I am working on a media law problem and here is my question. A woman is trying to sue for libel and she wants documents from the Federal Aviation Administration, the National Transportation Safety Board, and the Congressional Budget Office to help in her law suit. She is trying to prove that air traffic controllers were at fault for a plane crash. Can she obtain documents from these agencies? Can she obtain any or all through the FOIA?

Public Comments

  1. She can put in a FOIA request to obtain the documents, but chances are requests would be denied or the documents would be severely redacted. Any type of information that could be deemed "trade secrets" of the governmental agency in question or could fall under the umbrella of "national security" is not releasable. Ditto that for personal information. Read up on FOIA (Title 5, United States Code, section 522(a)) and you'll find there's a list of items that do not have to be released.
  2. She can obtain under FOIA since it is a libel case. She is entitled to obtain any and all documents that support her case. However, any information that is held in privacy would not be included, since foundation for a cause of libel is that the damaging information was first published.
  3. It depends. She can try and request them through the discovery process but she can't speculate what was in those documents and then plead them in the complaint. She has to have other evidence that would support the fact that those documents have what she is looking for.
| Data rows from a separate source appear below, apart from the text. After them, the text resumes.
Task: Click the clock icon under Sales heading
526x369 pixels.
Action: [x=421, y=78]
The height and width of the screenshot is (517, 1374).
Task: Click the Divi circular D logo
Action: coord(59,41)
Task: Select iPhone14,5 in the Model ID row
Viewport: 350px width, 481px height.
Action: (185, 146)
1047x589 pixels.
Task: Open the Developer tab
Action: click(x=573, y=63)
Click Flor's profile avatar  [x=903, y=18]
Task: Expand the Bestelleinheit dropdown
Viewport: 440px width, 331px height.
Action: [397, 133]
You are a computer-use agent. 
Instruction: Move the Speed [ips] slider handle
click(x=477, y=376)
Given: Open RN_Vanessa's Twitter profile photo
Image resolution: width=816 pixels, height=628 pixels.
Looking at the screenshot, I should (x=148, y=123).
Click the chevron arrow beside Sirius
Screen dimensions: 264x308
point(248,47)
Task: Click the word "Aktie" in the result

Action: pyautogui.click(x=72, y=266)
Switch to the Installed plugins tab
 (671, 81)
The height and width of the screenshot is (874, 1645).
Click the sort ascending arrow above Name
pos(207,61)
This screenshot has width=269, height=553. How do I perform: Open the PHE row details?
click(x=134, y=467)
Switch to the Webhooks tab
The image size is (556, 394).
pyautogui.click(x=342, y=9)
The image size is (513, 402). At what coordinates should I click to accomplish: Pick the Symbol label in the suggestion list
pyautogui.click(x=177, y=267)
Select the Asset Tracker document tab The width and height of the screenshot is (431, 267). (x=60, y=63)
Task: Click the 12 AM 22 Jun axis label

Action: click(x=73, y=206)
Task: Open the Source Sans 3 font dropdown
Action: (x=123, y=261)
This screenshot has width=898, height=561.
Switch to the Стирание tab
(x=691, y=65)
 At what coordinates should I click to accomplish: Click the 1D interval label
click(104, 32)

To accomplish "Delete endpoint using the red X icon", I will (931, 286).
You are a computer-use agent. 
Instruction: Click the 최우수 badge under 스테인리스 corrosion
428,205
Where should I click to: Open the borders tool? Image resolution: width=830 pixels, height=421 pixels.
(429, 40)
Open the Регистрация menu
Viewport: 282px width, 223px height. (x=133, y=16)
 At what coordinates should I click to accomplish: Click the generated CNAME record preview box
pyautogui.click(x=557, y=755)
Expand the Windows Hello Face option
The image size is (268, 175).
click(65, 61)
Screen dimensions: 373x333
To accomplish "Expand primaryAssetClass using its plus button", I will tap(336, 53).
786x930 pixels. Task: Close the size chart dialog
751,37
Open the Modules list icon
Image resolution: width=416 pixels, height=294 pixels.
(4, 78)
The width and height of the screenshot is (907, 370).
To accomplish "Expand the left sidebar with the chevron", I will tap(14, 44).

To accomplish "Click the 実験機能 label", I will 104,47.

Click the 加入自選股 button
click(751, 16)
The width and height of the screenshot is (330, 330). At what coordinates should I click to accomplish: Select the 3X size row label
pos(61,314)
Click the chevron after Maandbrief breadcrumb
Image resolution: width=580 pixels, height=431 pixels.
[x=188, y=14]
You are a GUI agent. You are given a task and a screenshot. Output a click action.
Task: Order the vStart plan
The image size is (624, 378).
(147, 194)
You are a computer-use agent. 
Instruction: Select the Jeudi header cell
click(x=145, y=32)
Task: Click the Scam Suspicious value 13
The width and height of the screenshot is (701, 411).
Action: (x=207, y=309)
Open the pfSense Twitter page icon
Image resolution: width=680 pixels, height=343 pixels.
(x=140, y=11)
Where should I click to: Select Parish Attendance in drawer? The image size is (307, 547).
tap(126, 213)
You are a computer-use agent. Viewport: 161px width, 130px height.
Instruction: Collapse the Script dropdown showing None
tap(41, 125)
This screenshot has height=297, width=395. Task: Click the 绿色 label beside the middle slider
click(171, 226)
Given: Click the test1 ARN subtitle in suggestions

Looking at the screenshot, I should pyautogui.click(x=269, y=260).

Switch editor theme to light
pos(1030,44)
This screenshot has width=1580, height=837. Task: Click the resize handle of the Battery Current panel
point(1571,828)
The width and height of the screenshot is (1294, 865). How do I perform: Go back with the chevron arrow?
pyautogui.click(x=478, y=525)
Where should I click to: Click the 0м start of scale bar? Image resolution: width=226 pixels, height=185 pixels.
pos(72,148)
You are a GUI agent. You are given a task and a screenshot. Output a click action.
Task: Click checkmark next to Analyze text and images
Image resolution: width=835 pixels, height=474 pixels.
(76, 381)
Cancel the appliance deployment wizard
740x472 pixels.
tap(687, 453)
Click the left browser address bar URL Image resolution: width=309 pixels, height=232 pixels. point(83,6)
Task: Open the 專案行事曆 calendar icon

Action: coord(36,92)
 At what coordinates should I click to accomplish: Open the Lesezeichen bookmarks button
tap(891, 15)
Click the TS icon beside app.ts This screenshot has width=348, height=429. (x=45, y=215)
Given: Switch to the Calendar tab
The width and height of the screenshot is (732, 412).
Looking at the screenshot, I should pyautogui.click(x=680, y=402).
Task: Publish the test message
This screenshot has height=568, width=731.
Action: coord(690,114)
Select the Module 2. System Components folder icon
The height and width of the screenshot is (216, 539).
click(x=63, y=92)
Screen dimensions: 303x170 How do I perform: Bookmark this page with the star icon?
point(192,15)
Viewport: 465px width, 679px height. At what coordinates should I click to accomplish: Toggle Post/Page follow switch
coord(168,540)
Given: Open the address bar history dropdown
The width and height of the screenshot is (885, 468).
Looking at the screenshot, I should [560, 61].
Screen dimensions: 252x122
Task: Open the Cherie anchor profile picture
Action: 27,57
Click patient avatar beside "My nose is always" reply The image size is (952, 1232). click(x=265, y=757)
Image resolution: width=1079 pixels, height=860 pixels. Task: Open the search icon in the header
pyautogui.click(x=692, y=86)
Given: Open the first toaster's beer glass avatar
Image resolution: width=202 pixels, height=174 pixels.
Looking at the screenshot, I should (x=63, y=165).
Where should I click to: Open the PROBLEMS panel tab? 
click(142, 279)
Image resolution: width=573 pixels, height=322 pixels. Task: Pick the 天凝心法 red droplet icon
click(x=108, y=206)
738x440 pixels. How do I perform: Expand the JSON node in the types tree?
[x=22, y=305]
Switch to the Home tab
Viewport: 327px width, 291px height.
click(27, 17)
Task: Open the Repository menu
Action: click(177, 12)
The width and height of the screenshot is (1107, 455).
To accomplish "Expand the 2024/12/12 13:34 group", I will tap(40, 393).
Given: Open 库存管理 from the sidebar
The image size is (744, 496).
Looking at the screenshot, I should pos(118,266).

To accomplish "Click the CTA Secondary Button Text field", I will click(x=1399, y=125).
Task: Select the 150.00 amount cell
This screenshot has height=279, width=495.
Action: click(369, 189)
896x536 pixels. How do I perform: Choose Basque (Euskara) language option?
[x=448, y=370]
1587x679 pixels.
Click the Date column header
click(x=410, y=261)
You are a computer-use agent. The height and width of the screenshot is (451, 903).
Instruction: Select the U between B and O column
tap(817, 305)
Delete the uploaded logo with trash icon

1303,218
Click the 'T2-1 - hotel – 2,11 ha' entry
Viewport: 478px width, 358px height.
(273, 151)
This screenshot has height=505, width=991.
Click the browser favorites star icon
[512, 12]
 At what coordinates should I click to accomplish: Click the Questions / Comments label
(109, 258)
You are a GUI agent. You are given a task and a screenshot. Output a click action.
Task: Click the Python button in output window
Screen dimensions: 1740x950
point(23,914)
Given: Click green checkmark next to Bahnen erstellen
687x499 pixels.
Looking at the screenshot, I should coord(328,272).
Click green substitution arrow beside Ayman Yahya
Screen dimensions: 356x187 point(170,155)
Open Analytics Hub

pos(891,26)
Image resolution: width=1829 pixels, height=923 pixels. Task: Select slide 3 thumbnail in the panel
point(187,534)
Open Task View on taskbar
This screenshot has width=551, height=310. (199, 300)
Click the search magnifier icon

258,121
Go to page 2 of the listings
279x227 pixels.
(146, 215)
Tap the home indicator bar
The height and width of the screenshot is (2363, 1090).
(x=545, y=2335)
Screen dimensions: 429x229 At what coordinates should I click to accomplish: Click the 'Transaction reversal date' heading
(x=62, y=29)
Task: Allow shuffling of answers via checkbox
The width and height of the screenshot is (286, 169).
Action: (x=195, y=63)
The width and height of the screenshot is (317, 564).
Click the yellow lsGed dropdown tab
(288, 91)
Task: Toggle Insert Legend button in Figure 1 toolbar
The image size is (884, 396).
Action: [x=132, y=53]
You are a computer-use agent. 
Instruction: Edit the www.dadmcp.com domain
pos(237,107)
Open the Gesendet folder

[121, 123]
Otherwise it will look like a fishing expedition and the court will deny her discovery request assuming the agancies object to handing the docs over.
  4. "A party intending to offer a record into evidence under this paragraph must provide written notice of that intention to all adverse parties, and must make the record and declaration available for inspection sufficiently in advance of their offer into evidence to provide an adverse party with a fair opportunity to challenge them." Article X of the Federal Rules of Evidence would be where I started looking for answers.